>> Begin DATA EXCERPTS

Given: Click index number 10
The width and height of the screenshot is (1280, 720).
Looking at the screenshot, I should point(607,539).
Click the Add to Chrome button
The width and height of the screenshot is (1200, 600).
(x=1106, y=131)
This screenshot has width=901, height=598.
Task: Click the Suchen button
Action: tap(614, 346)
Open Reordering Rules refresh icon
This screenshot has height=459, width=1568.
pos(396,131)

>> End DATA EXCERPTS

* YOUR OBJECTIVE
Format the lines above as a JSON list of strings, one string per line, leaving out any blank lines.

* RESPONSE FOR THIS EXERCISE
[
  "Given: Click index number 10",
  "The width and height of the screenshot is (1280, 720).",
  "Looking at the screenshot, I should point(607,539).",
  "Click the Add to Chrome button",
  "The width and height of the screenshot is (1200, 600).",
  "(x=1106, y=131)",
  "This screenshot has width=901, height=598.",
  "Task: Click the Suchen button",
  "Action: tap(614, 346)",
  "Open Reordering Rules refresh icon",
  "This screenshot has height=459, width=1568.",
  "pos(396,131)"
]